@cdmonkey
2017-05-11T10:03:19.000000Z
字数 8276
阅读 1933
Nagios
https://github.com/v-zhuravlev/zbx-smartctl
SMART: Self Monitoring Analysis and Reporting Technology
Download: http://www.smartmontools.org/wiki/Download
Linux.cn: http://linux.cn/article-4461-weixin.html
http://my.oschina.net/u/877567/blog/307336
原创硬盘检测:http://czmmiao.iteye.com/blog/1058215
服务器硬盘是最容易出现问题及发生故障的部件,而且硬盘中存储着大量重要的数据,万一出现故障所造成的损失也是无法估计的,轻则需要化费大量的时间与精力去做数据恢复,重则硬盘报废,里面重要的数据也无法完全恢复,所以对硬盘健康状态的检测,就尤其重要了。为了避免遇到硬盘损坏的情况,用户可使用该软件包程序,它通过使用自身监测、分析及报告三种技术来实施监管存储硬件。
安装依赖包:
yum install gcc gcc-c++
[root@oadb tools]# tar zxvf smartmontools-6.4.tar.gz
[root@oadb tools]# cd smartmontools-6.4
[root@oadb smartmontools-6.4]# ./configure --prefix=/usr/local --without-selinux
make && make install
------------------
# Yum install:
yum install -y smartmontools
# View the version information:
[root@oadb ~]# smartctl -V
smartctl 6.4 2015-06-04 r4109 [x86_64-linux-2.6.18-308.el5] (local build)
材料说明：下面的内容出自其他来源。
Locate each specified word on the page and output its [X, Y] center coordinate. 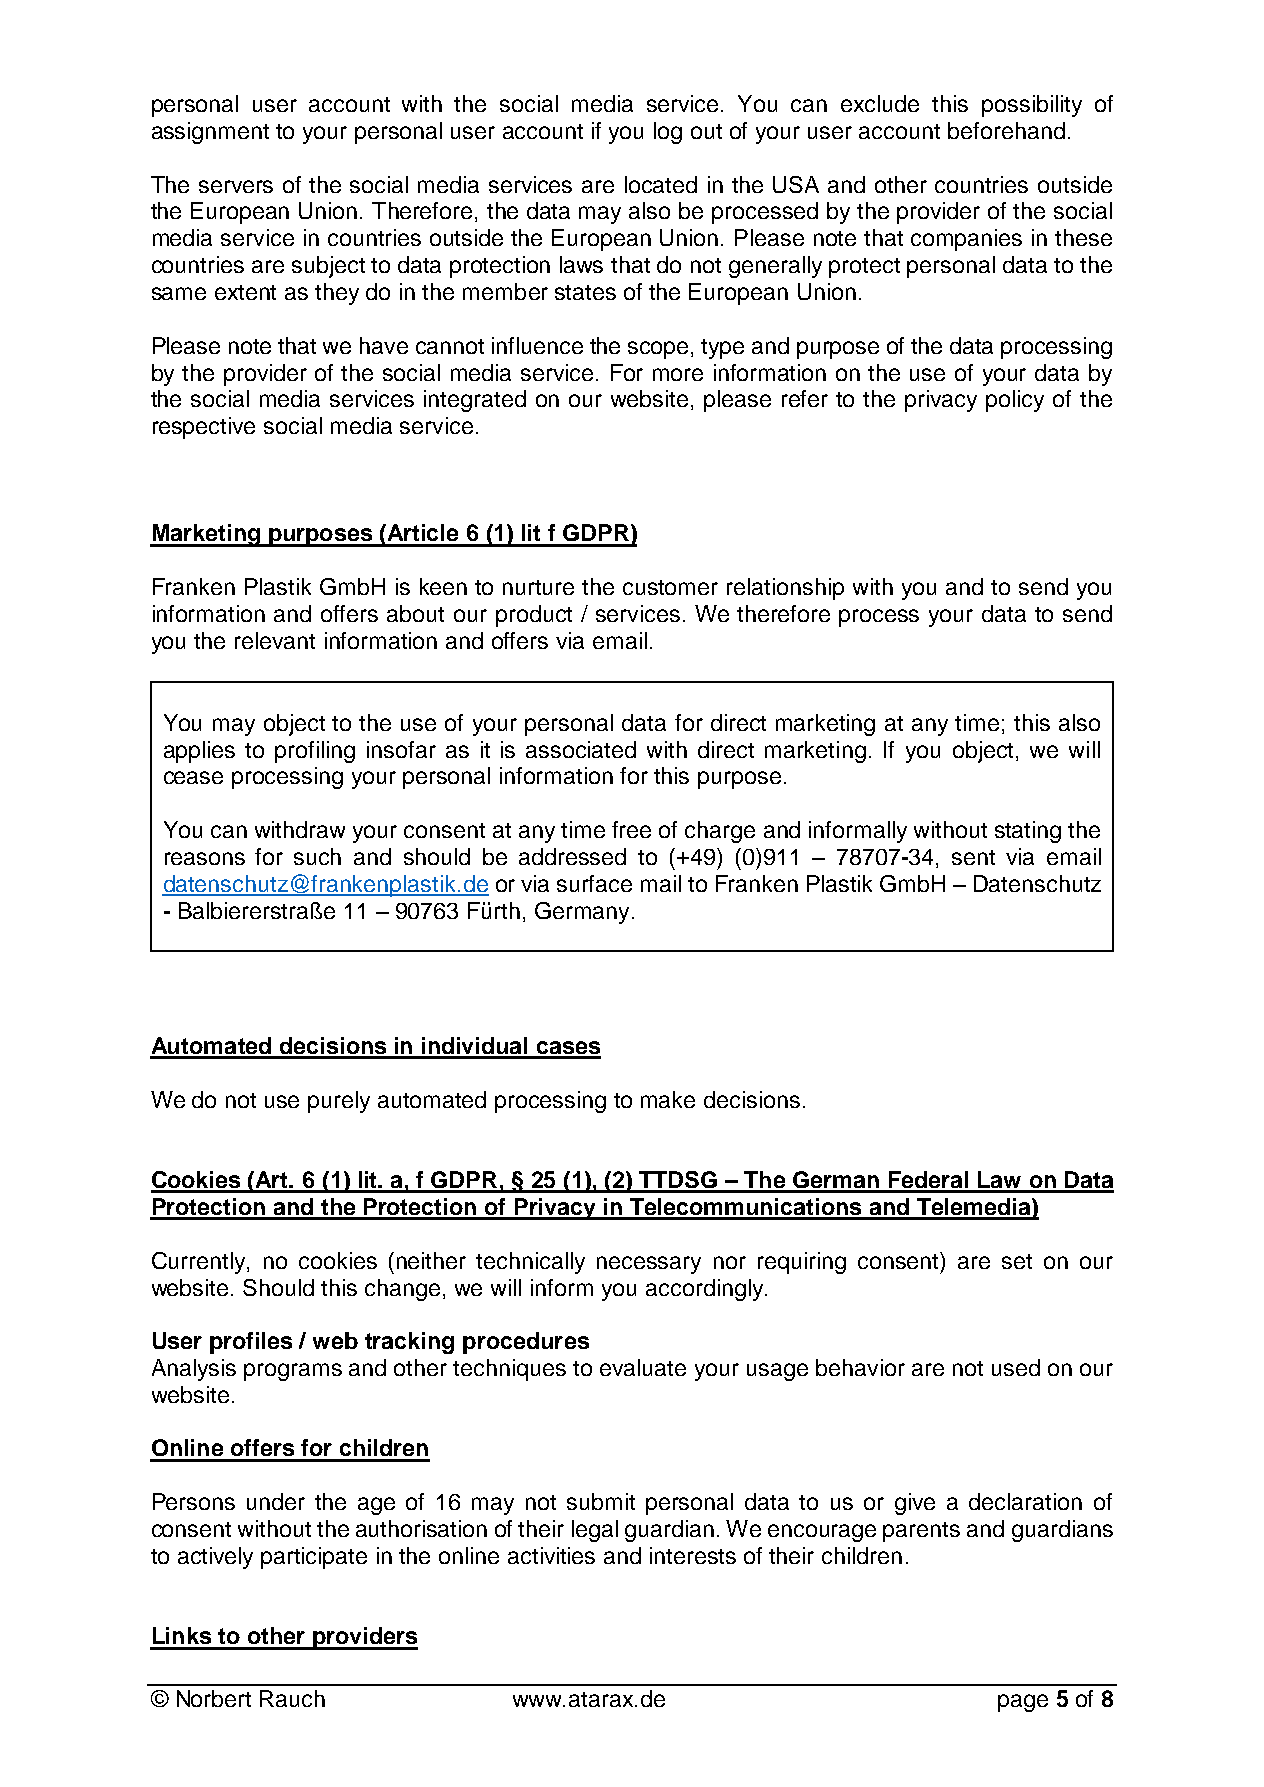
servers [236, 186]
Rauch [292, 1698]
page [1023, 1703]
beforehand [1006, 130]
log [668, 133]
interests [693, 1555]
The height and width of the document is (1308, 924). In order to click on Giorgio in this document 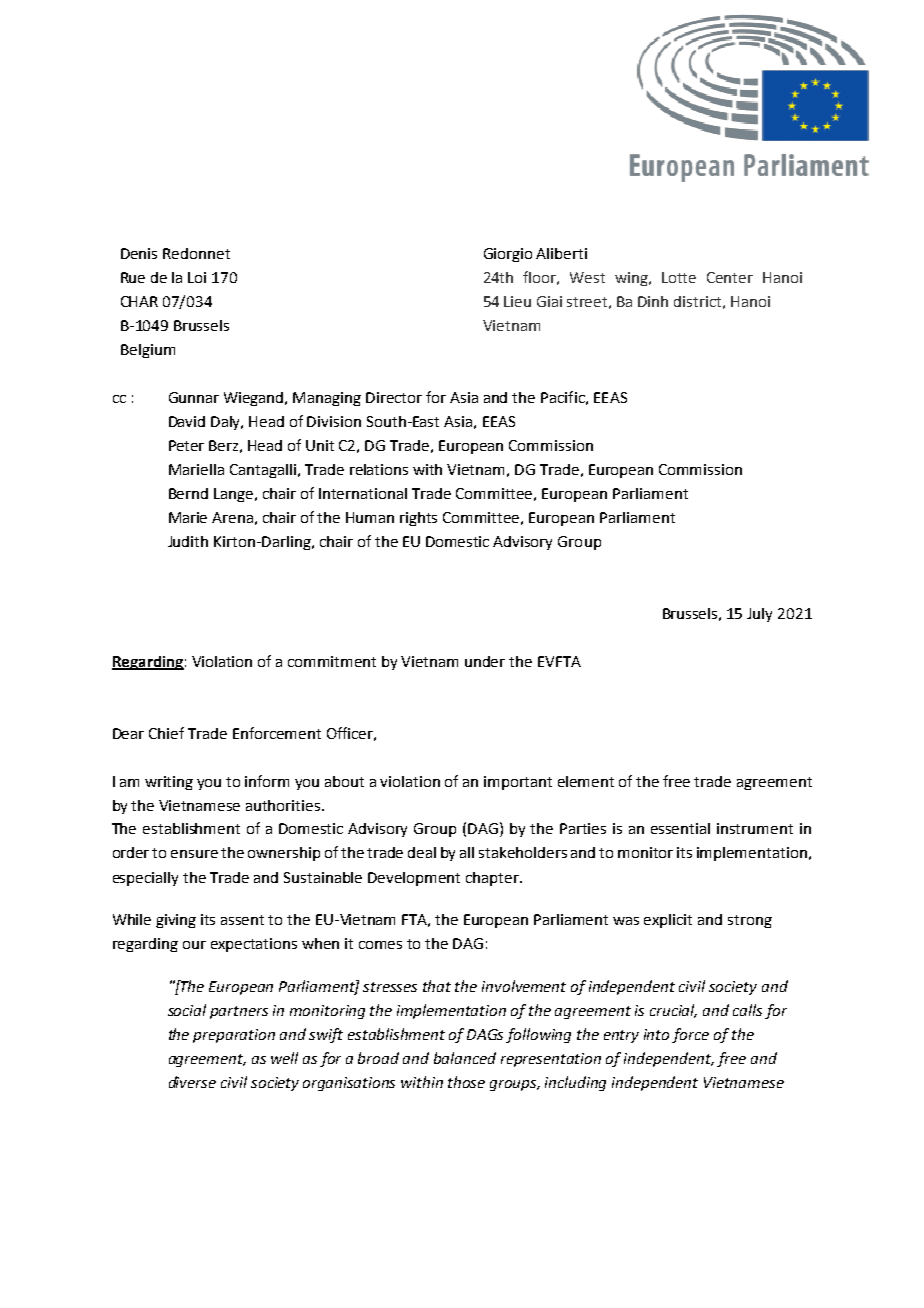, I will do `click(508, 255)`.
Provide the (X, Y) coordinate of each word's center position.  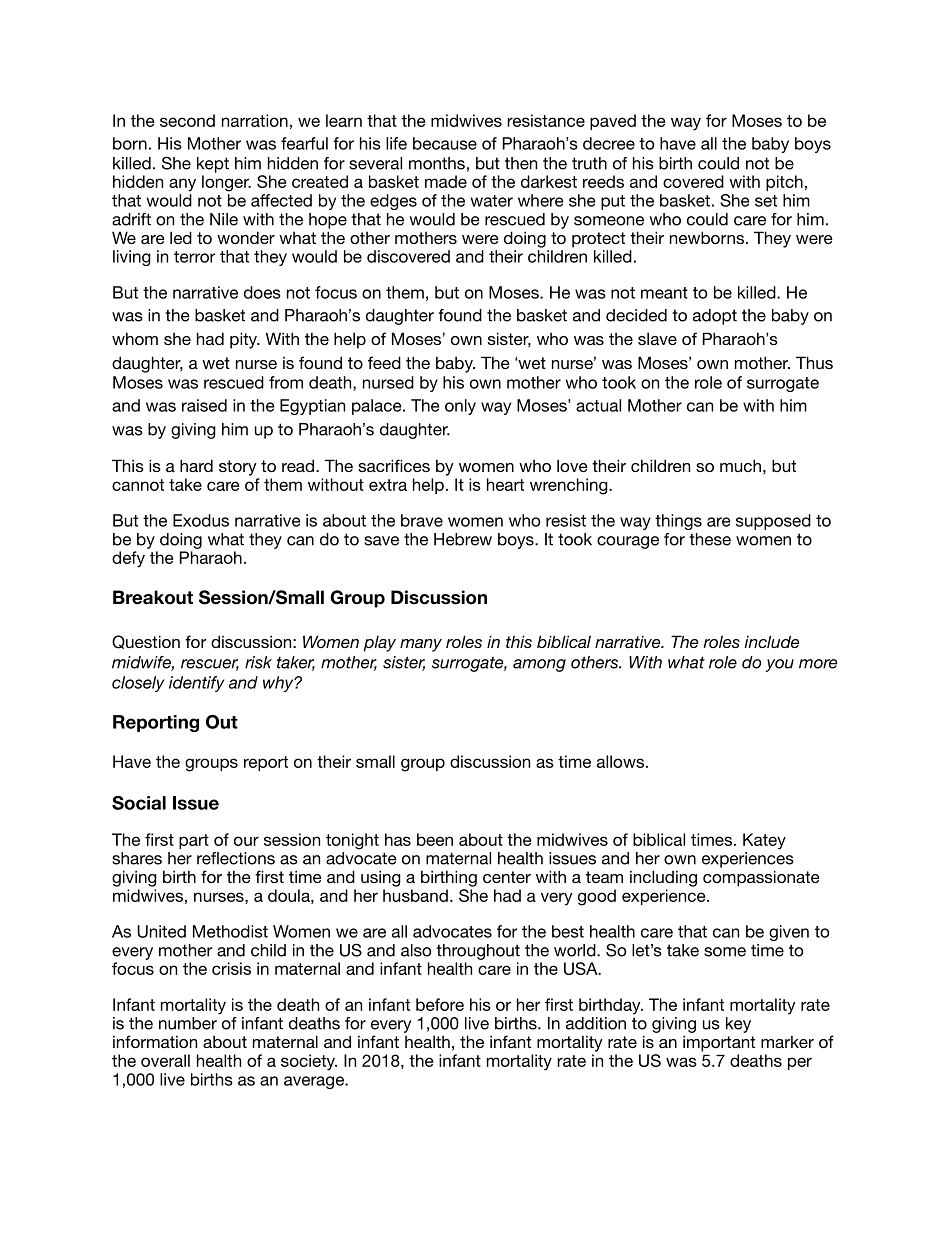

Copyright (C) 2002-15, Bruce Allen, Christian Franke, www.smartmontools.org
...
使用一台配有八块硬盘的服务器进行测试:
[root@kvm-test ~]# smartctl --scan-open
/dev/sda -d scsi # /dev/sda, SCSI device
/dev/bus/6 -d megaraid,0 # /dev/bus/6 [megaraid_disk_00], SCSI device
/dev/bus/6 -d megaraid,1 # /dev/bus/6 [megaraid_disk_01], SCSI device
/dev/bus/6 -d megaraid,2 # /dev/bus/6 [megaraid_disk_02], SCSI device
/dev/bus/6 -d megaraid,3 # /dev/bus/6 [megaraid_disk_03], SCSI device
/dev/bus/6 -d megaraid,4 # /dev/bus/6 [megaraid_disk_04], SCSI device
/dev/bus/6 -d megaraid,5 # /dev/bus/6 [megaraid_disk_05], SCSI device
/dev/bus/6 -d megaraid,6 # /dev/bus/6 [megaraid_disk_06], SCSI device
/dev/bus/6 -d megaraid,7 # /dev/bus/6 [megaraid_disk_07], SCSI device
其中:“megaraid”应该是阵列卡芯片名称,
megaraid,0
中的0
代表的是于“megaraid”中的物理盘编号。
取得设备的“smart”信息:
[root@kvm-test ~]# smartctl --all /dev/sda
smartctl 6.5 2016-05-07 r4318 [x86_64-linux-2.6.32-573.el6.x86_64] (local build)
Copyright (C) 2002-16, Bruce Allen, Christian Franke, www.smartmontools.org
=== START OF INFORMATION SECTION ===
Vendor: DELL
Product: PERC H710
Revision: 3.13
User Capacity: 2,096,078,258,176 bytes [2.09 TB]
Logical block size: 512 bytes
Logical Unit id: 0x6c81f660e79791001ec4a6da05d41165
Serial number: 006511d405daa6c41e009197e760f681
Device type: disk
Local Time is: Wed Apr 19 13:50:19 2017 CST
SMART support is: Unavailable - device lacks SMART capability.
=== START OF READ SMART DATA SECTION ===
Current Drive Temperature: 0 C
Drive Trip Temperature: 0 C
Error Counter logging not supported
Device does not support Self Test logging
能够看到,阵列卡本身并不支持“SMART”功能。再具体看下单块硬盘的情况:
[root@kvm-test ~]# smartctl -i -d megaraid,0 /dev/sda
smartctl 6.5 2016-05-07 r4318 [x86_64-linux-2.6.32-573.el6.x86_64] (local build)
Copyright (C) 2002-16, Bruce Allen, Christian Franke, www.smartmontools.org
=== START OF INFORMATION SECTION ===
Vendor: SEAGATE
Product: ST9300653SS
Revision: YS0A
Compliance: SPC-4
User Capacity: 300,000,000,000 bytes [300 GB]
Logical block size: 512 bytes
Rotation Rate: 15000 rpm
Form Factor: 2.5 inches
Logical Unit id: 0x5000c500716ff47f
Serial number: 6XN5SGF1
Device type: disk
Transport protocol: SAS (SPL-3)
Local Time is: Wed Apr 19 14:49:20 2017 CST
SMART support is: Available - device has SMART capability.
SMART support is: Enabled
Temperature Warning: Disabled or Not Supported
能够看到,硬盘设备支持“SMART”功能。
[root@oadb ~]# smartctl -i /dev/sda
smartctl 6.4 2015-06-04 r4109 [x86_64-linux-2.6.18-308.el5] (local build)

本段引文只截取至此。